> **RECORDS SUPPLIED**:
────────────────────
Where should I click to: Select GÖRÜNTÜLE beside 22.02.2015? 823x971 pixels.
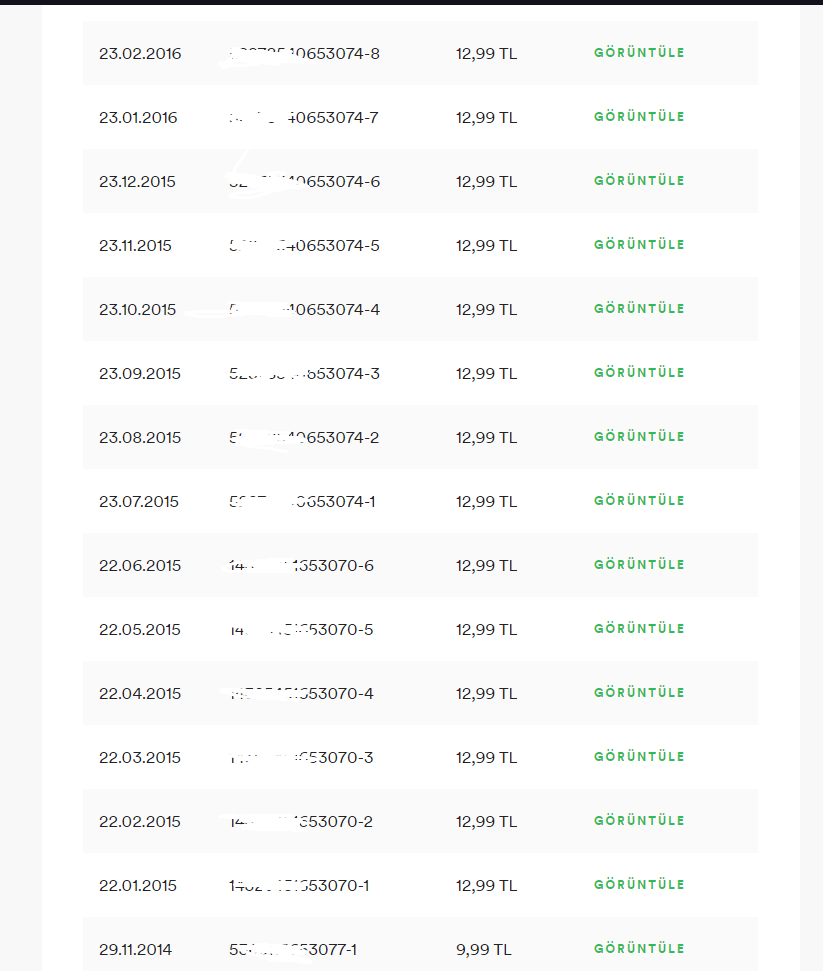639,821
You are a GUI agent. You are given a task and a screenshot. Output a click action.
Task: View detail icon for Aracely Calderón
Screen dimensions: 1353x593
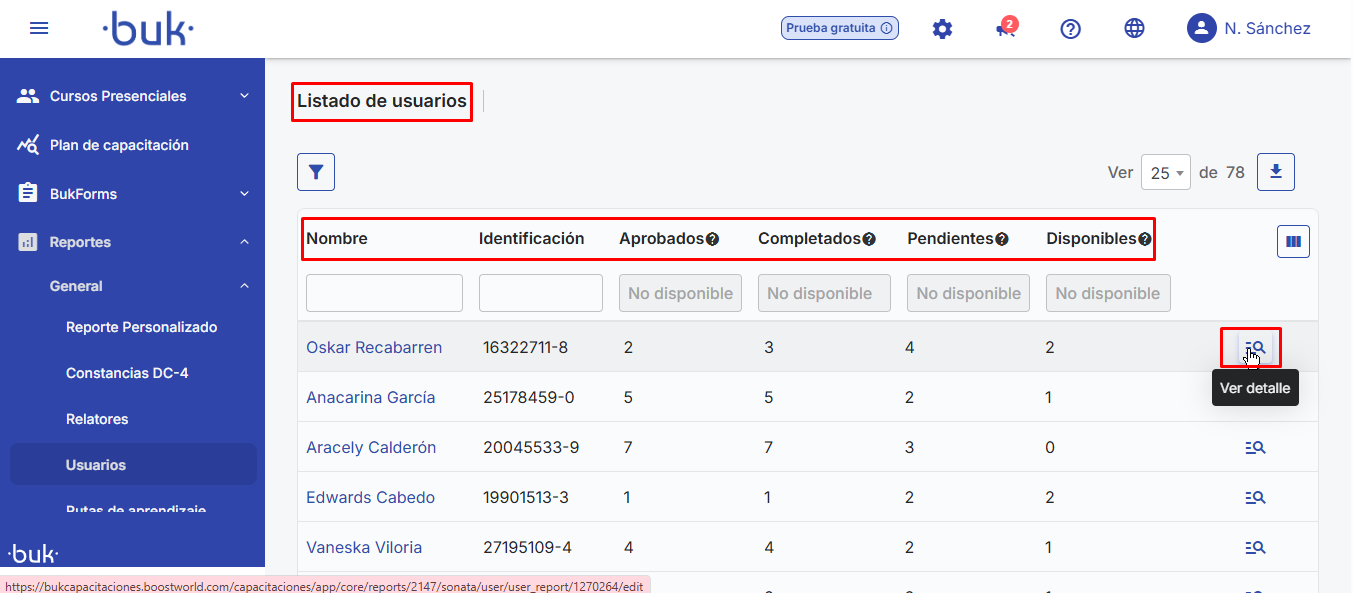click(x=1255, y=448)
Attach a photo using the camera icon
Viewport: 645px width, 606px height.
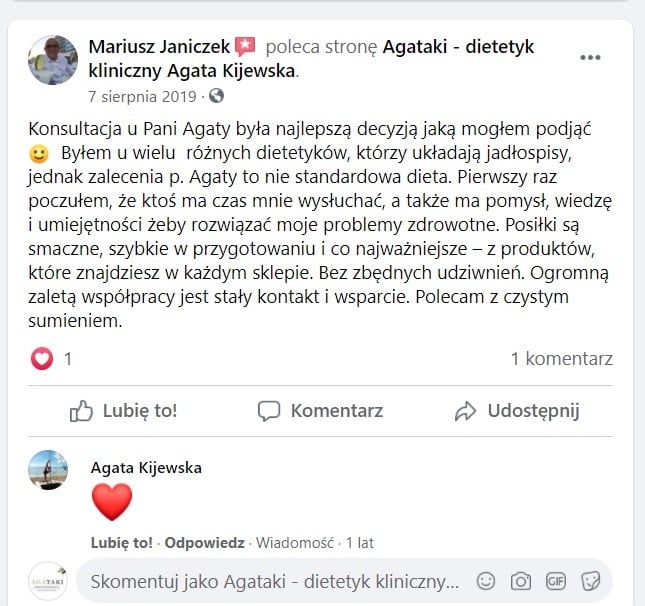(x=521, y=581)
────────────────────
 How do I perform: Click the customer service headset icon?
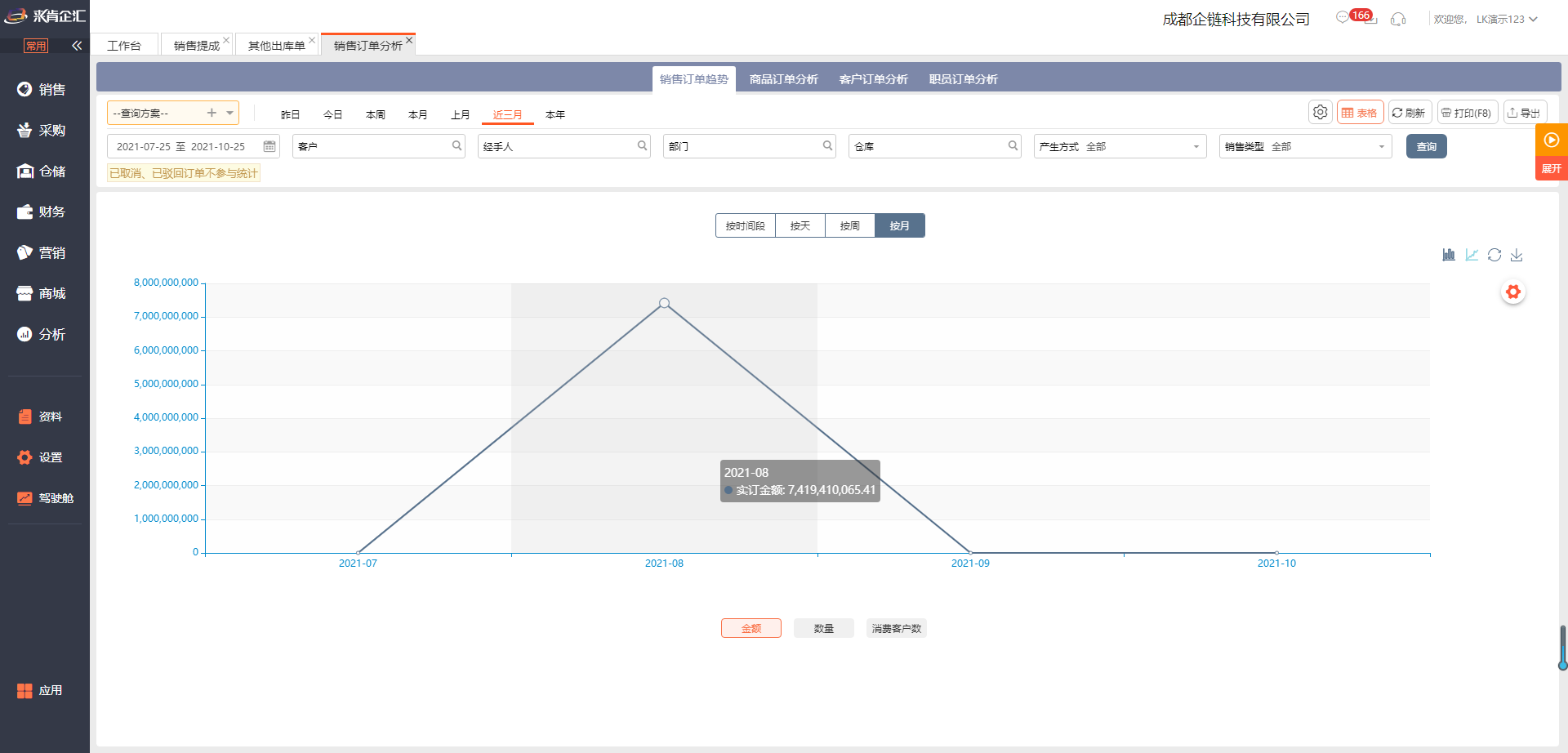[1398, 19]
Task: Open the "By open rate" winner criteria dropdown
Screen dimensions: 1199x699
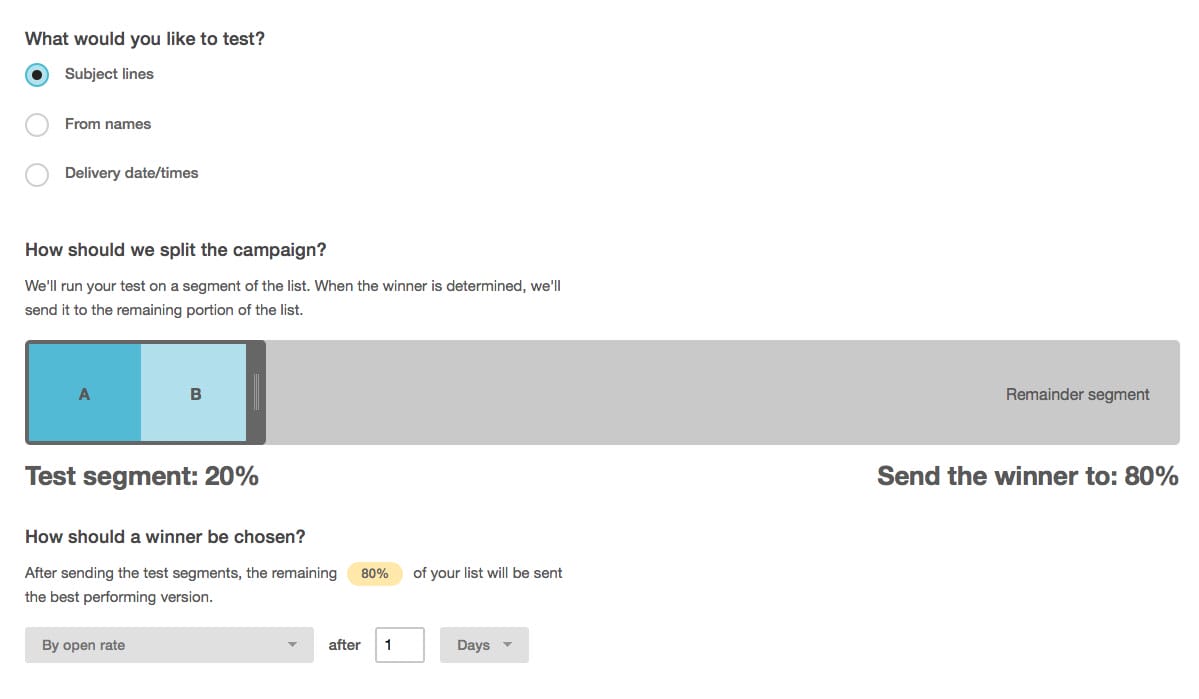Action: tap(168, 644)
────────────────────
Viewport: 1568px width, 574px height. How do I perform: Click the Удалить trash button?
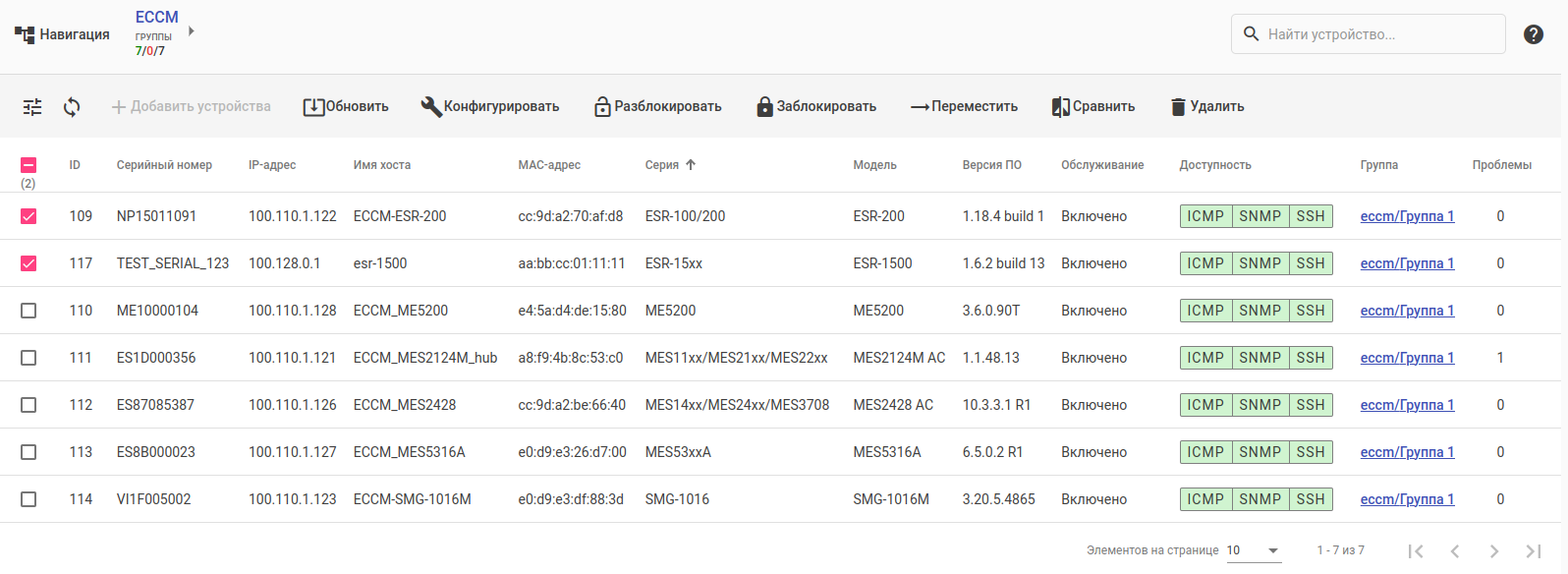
────────────────────
> **WRITTEN TASK**: Locate each line in the items above that contains the string "height", matching case exactly, and copy those lines.

> **WRITTEN REPLY**:
Viewport: 645px width, 606px height.
Viewport: 1568px width, 574px height. How do I perform: Click the Удалить trash button?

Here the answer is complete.